WORK TO BE COMPLETED:
Lines from the one with "Given: Click the Volume" through the end of the listing below should be set down exactly, with no other line included.

════

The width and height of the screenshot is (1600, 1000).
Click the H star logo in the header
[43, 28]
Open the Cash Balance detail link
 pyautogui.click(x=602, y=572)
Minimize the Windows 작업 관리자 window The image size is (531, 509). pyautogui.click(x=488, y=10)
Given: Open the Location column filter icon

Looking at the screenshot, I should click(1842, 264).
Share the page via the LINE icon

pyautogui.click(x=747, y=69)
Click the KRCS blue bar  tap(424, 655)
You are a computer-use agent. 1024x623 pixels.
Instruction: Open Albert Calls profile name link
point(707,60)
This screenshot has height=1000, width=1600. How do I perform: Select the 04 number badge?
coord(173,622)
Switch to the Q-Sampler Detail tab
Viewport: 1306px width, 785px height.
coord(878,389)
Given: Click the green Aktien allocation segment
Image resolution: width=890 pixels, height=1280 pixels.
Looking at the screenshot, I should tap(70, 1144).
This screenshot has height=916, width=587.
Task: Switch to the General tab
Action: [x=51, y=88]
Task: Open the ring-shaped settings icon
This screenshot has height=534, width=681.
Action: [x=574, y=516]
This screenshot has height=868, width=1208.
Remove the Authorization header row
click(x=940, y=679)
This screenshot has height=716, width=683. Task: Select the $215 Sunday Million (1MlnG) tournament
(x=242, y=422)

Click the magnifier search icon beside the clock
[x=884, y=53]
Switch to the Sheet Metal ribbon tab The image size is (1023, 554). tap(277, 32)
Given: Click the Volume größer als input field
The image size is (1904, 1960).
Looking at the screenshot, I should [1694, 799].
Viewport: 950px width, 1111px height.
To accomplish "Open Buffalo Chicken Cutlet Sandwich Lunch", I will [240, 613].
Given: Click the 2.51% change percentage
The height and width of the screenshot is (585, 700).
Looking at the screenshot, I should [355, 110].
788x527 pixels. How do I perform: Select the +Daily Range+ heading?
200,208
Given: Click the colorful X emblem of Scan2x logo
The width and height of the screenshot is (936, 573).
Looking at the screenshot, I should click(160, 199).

════

RESPONSE TO THIS EXERCISE:
Given: Click the Volume größer als input field
The image size is (1904, 1960).
Looking at the screenshot, I should [1694, 799].
Viewport: 950px width, 1111px height.
To accomplish "Open Buffalo Chicken Cutlet Sandwich Lunch", I will [240, 613].
Given: Click the 2.51% change percentage
The height and width of the screenshot is (585, 700).
Looking at the screenshot, I should [355, 110].
788x527 pixels. How do I perform: Select the +Daily Range+ heading?
200,208
Given: Click the colorful X emblem of Scan2x logo
The width and height of the screenshot is (936, 573).
Looking at the screenshot, I should click(160, 199).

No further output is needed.